▸ Source extract
* start *
When I read biased and inflammatory articles about Israel, I often write to the editor to provide an opposing viewpoint. Since there are usually two sides to every story, I write about the Israeli perspective. This time, however, confronted with Mr. Parrish’s incredible caricature of the events unfolding in the West Bank [“Under Siege,” April 11], I am not sure how to respond. On the positive side, I can say that Mr. Parrish certainly has the command of many adjectives and has mastered the hackneyed rhetoric of victimologists who write with an agenda rather than with the rules of journalism in mind.

Instead of responding to Mr. Parrish’s article, which is based on reports gathered from Palestinian propagandists, I wish to paint a scenario for your readers. I hope you will indulge me.

Imagine if you will, that Schenectady is a Native American reservation. The people living there tell you that you are on their land and they want it back. They maintain that as descendants of European settlers who stole their land, you have no right to be there and have no historic ties to it. (This element of the scenario is pretty strong because Jews at least have a historic interest in Israel).

It’s Friday night. You just finished your ropa vieja at Justin’s and you decide to walk to the Larkin to hear some music. As you reach the home of the Lark Street psychic, there is a massive explosion. Justin’s, brimming with people, some of whom you know personally, is destroyed. Many die, many others are wounded. You rush back to Justin’s and see the devastation. Blood and body parts are everywhere. You think to yourself how lucky you are to be alive. You are also traumatized for life.

Two weeks later, you are waiting for the Central Avenue bus. After all, you are an environmentalist and a proponent of mass transit. As the bus approaches the stop, it explodes into a fiery wreck. No survivors.

As the bombings become more frequent, you ask yourself some questions. Is it safe to dine on Lark Street anymore? Is it safe to get on a bus? You decide that life must go on.

One Sunday, you stay home to read The New York Times and do the crossword puzzle. You turn on the television. A bomb has just exploded at Crossgates Mall—20 dead, 80 wounded. What do you do? Months have gone by and there is no end to the terror. You are afraid to go out anymore. You have lost friends and family. Children are being killed. You tried negotiating, but the Native Americans walked away from the table. Should you give up your home and move back to Ireland? Or do you ask your government to stop the terrorism?
* end *
▸ Directions for this task
In the imagined scenario in the letter, which places are hit by a bomb? List each one. The records have nothing to do with this.

▸ Recorded information
* start *
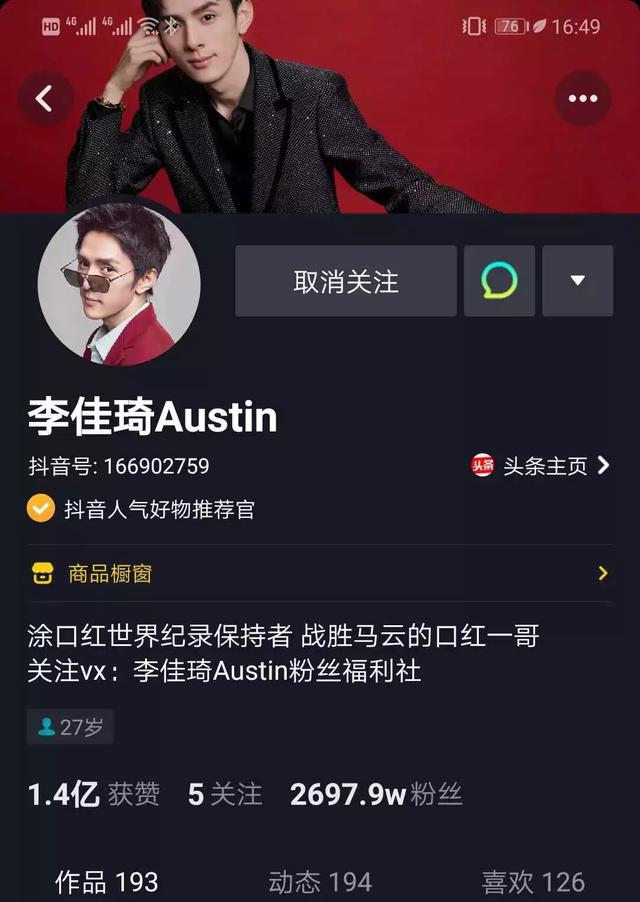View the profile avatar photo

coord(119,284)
* end *
* start *
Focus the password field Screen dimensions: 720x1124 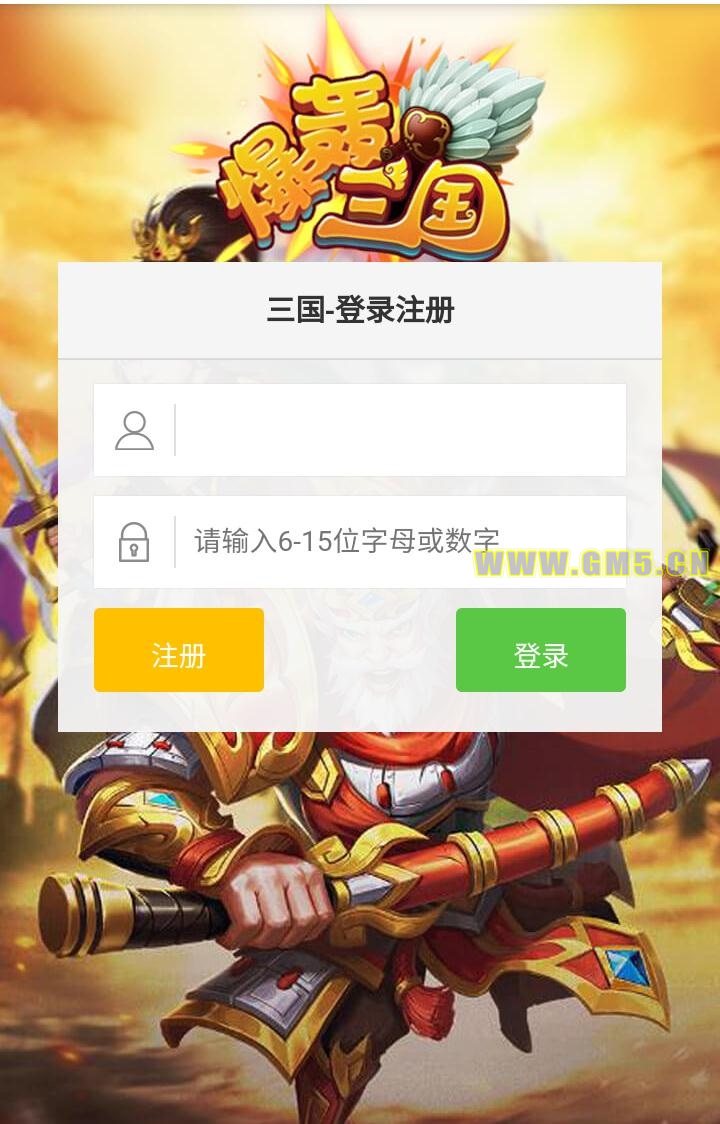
* end *
* start *
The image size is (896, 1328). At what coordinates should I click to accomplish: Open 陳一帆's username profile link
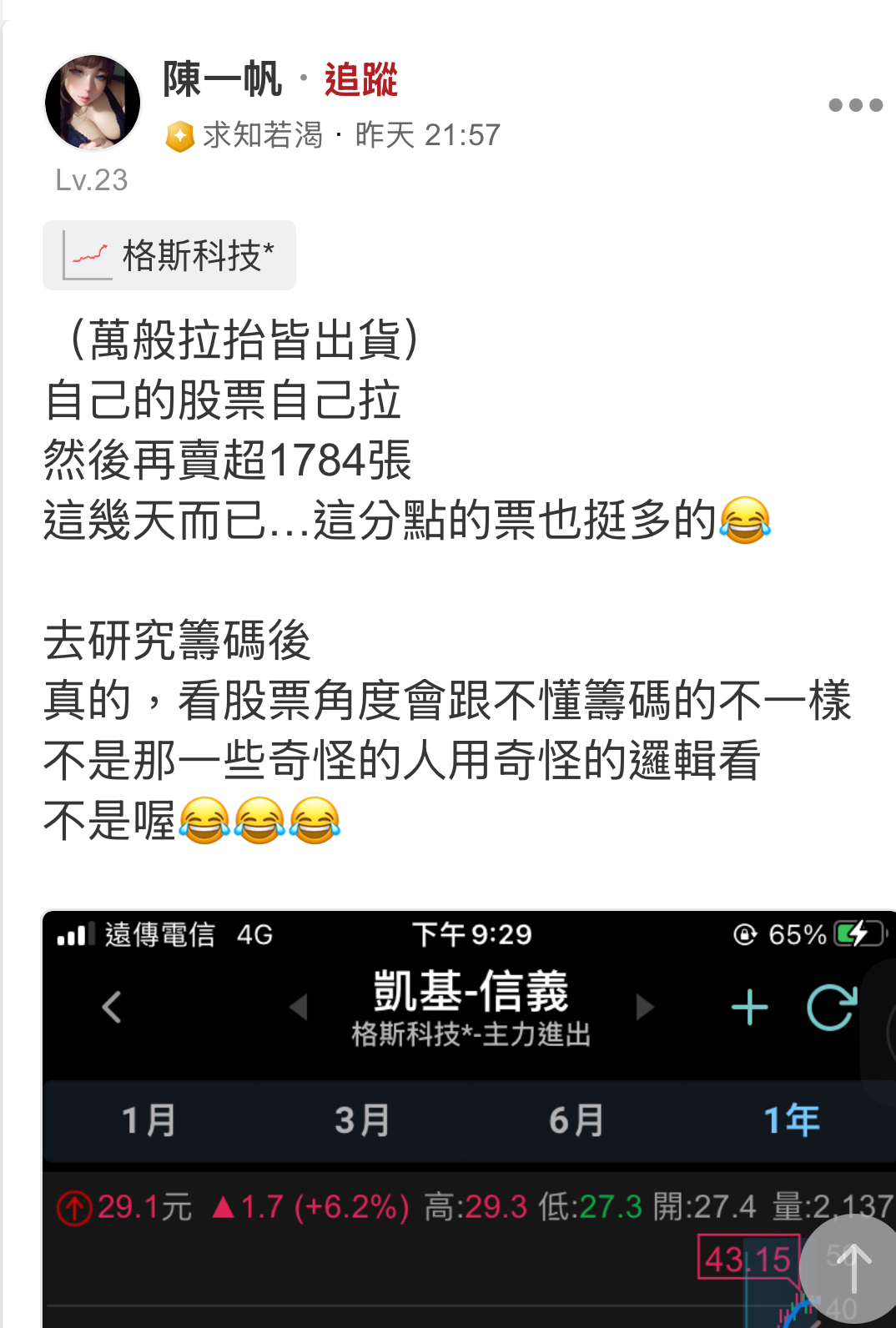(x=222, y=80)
* end *
▸ Full output
- Justin's
- The Central Avenue bus
- Crossgates Mall